Alors qu'il fuyait le champ de bataille avec 14 soldats, Cristóvão da Gama, le bras blessé par une balle, a été capturé cette nuit-là par des partisans de l'imam Ahmad, qui avaient été conduits dans les broussailles où ils s'étaient réfugiés auprès d'une vieille femme [5]. Cependant, d'autres récits indiquent que Gama était resté pour chercher une femme qu'il avait capturée à la Bataille de la Colline des Juifs dont il s'était entiché [6]. Néanmoins, il a ensuite été amené en présence de l'Imam Ahmad ibn Ibrahim al-Ghazi, qui a torturé et exécuté son adversaire prisonnier [7].

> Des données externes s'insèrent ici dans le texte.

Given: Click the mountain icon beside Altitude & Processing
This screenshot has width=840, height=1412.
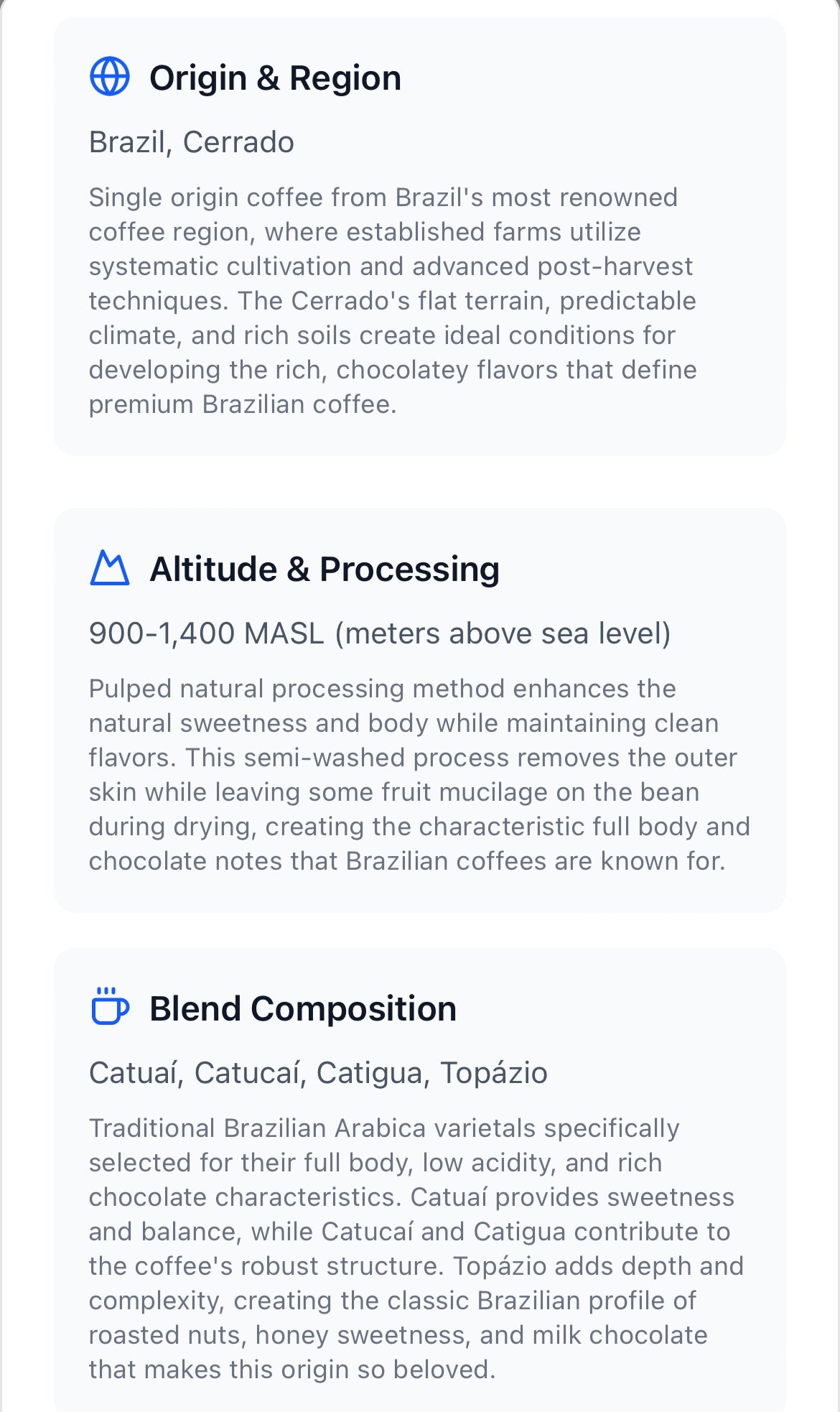Looking at the screenshot, I should point(110,568).
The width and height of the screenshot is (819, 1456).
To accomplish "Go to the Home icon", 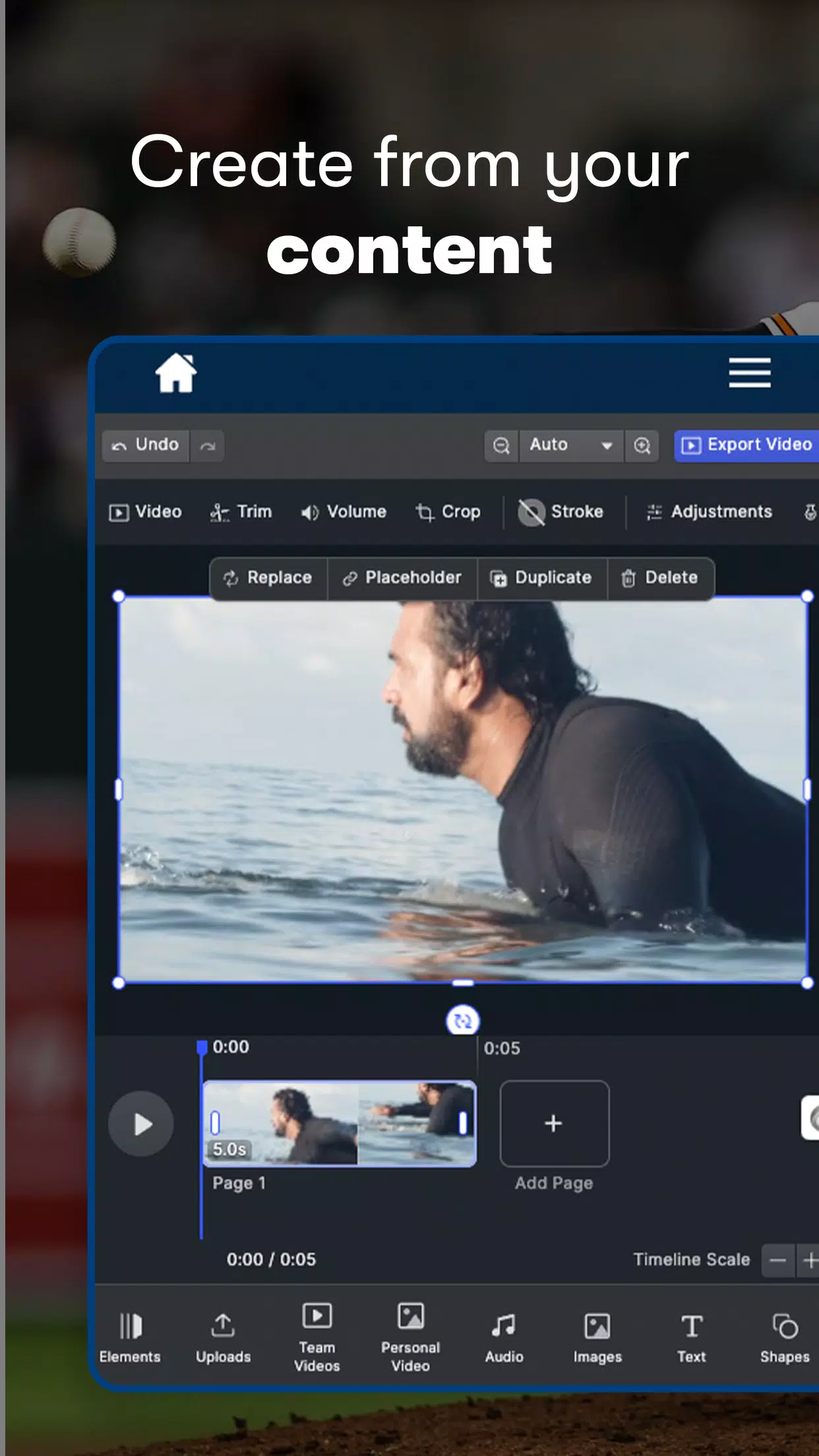I will [x=176, y=373].
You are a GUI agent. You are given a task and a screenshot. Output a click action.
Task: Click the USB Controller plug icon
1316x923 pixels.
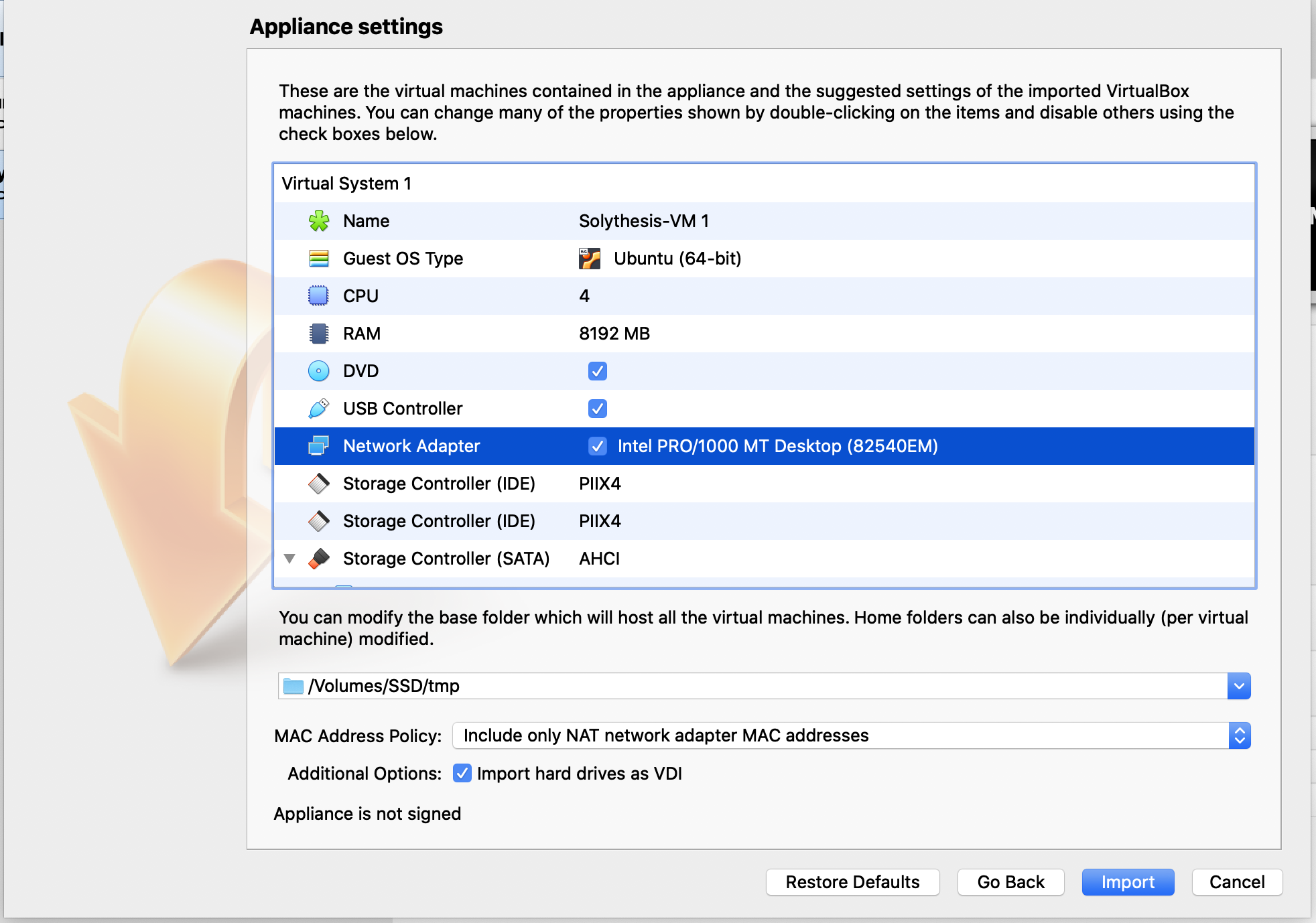click(x=319, y=409)
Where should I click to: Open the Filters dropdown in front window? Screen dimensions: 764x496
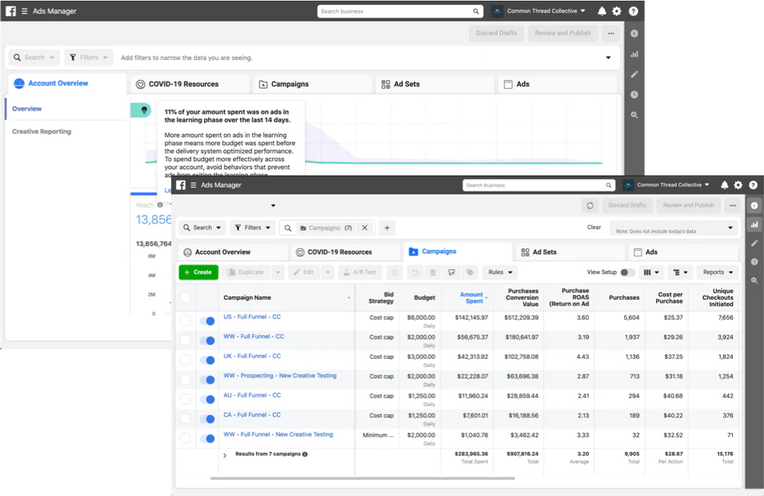tap(252, 227)
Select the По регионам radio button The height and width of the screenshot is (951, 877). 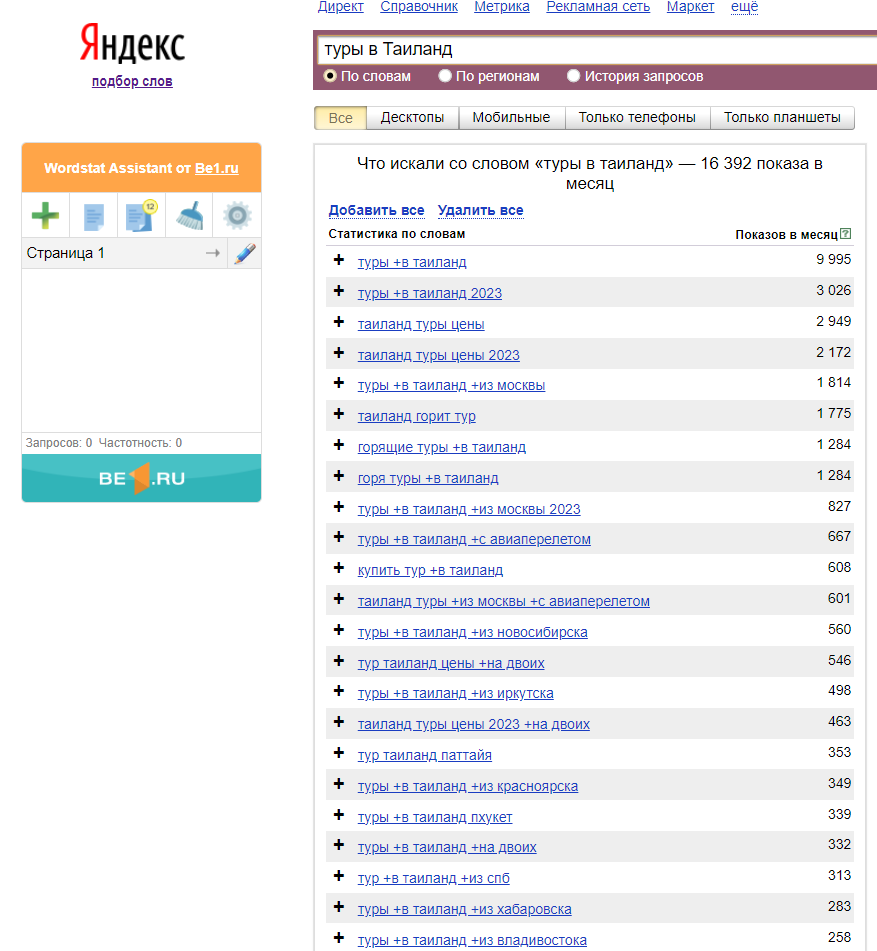tap(445, 76)
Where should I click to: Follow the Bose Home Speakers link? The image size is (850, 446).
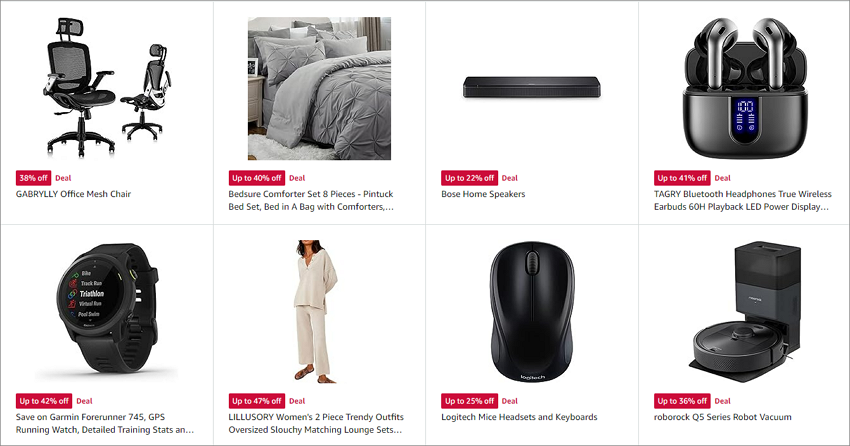(483, 194)
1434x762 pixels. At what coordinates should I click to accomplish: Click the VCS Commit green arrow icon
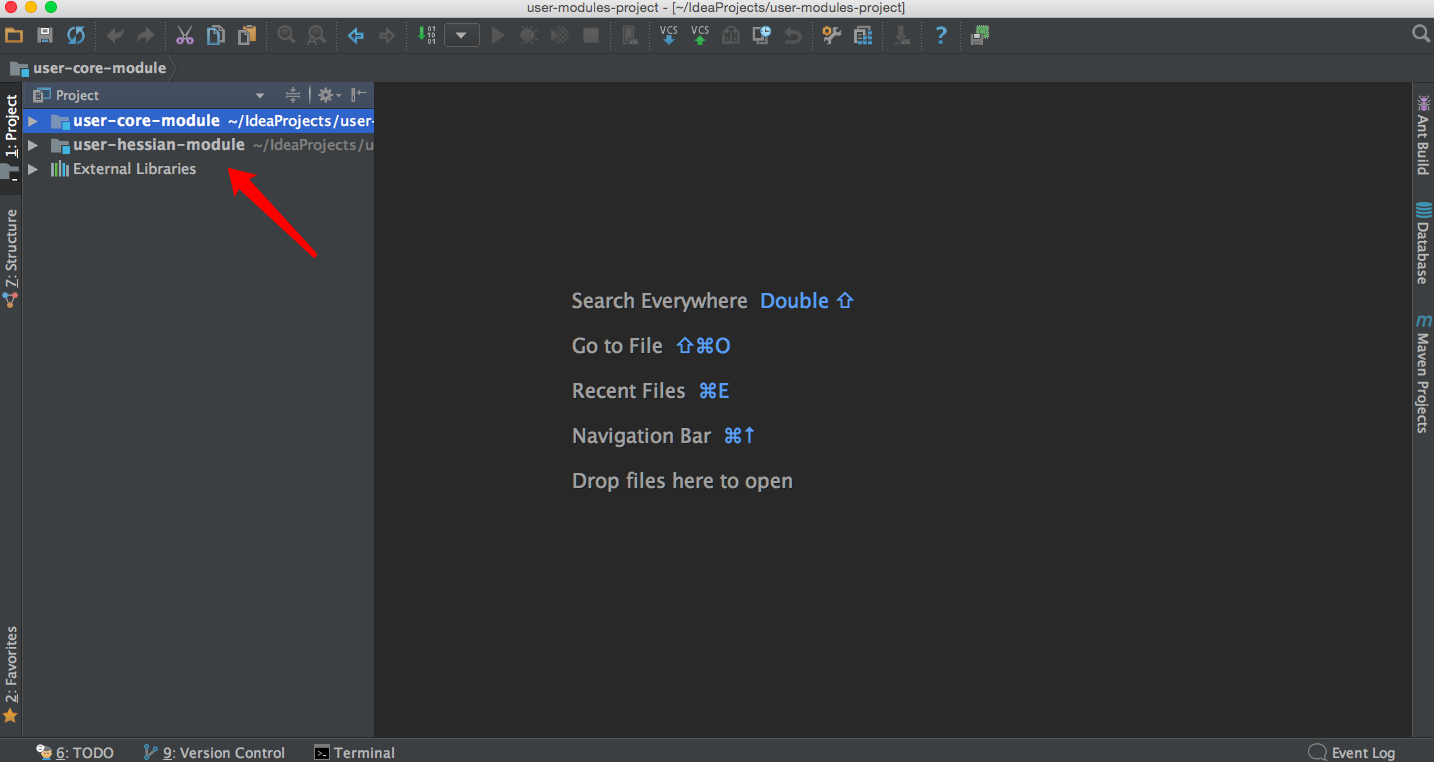(699, 35)

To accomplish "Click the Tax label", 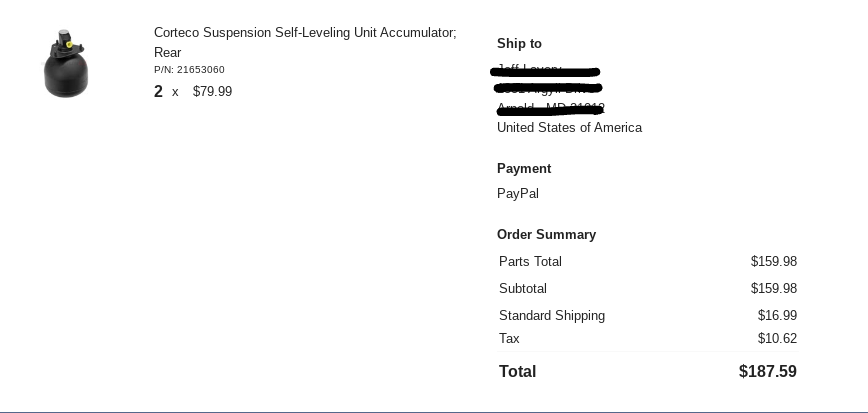I will [509, 339].
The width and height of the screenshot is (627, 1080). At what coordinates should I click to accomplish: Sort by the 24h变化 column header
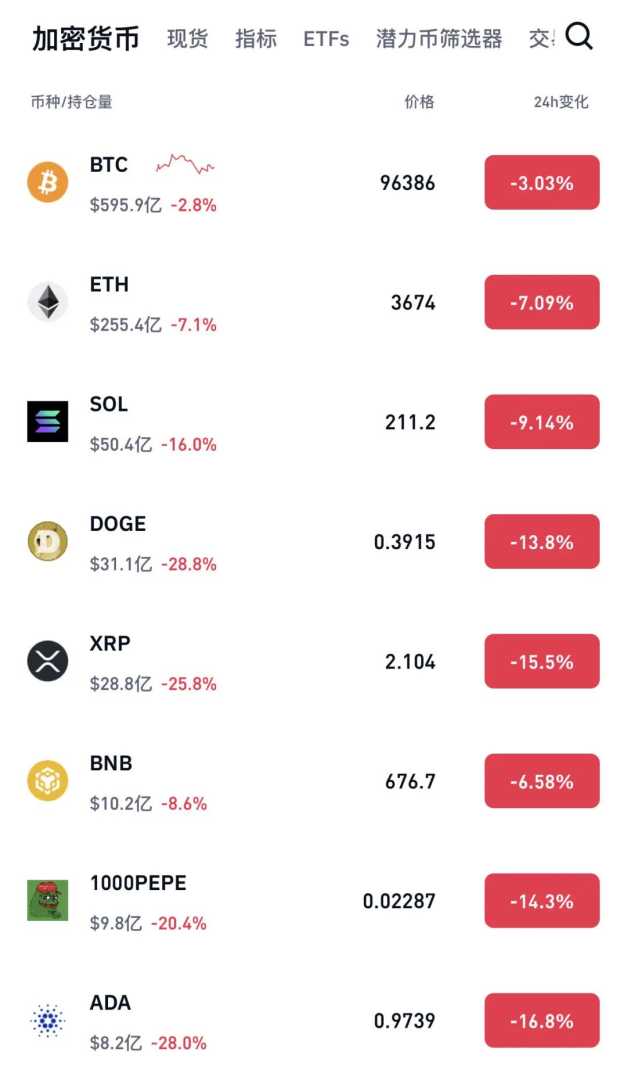click(561, 102)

Joseph François Lafitau, chroniqueur jésuite du XVIIe siècle, relate ces événements :
« Conduit en la présence du roi vainqueur, Grada Ahmed lui demanda ce qu'il aurait fait de lui en pareille occasion s'il l'avait pris. Gama sans s'étonner lui répondit fièrement : “je t'aurais fais trancher la tête, couper ton corps en quartiers que j'aurais fait suspendre en divers endroits, pour y servir d'exemple et d'épouvantail aux tyrans" […] il lui coupa la tête de sa propre main, et exécuta sur lui le reste de la sentence qu'il avait prononcé contre lui-même. […] »[8].
Un désaccord s'est produit entre l'imam Ahmed Gragn et ses mousquetaires ottomans à ce point de la victoire sur la gestion des Portugais capturés dans la bataille. Les Ottomans voulaient utiliser ces prisonniers comme un outil de négociation dans leurs pourparlers en cours avec Lisbonne, ils ont donc fait les demandes suivantes pour qu'ils soient remis sains et saufs aux soins des autorités provinciales yéménites.
Cependant, l'imam Ahmed Gragn a refusé cette demande et a tué de ses propres mains quelques heures seulement après l'avoir capturé, Cristóvão da Gama. Furieux, le commandant ottoman a déserté Ahmed et est retourné au Yémen avec la majorité de ses forces [9].
La bataille a empêché l'établissement d'une présence militaire permanente des Portugais en Éthiopie et dans la Corne de l'Afrique. Après la mort de Cristóvão da Gama et la majorité de ses soldats ayant été capturés ou tués, les Portugais hésitèrent à s'investir davantage dans la région, faisant ainsi du Sultanat Adal la principale puissance de la Corne de l'Afrique [10].
À la suite de cette bataille, les forces de l'Adal progressent jusqu'à leur arrêt lors de la bataille de Wayna Daga et la mort d'Ahmed al-Ghazi.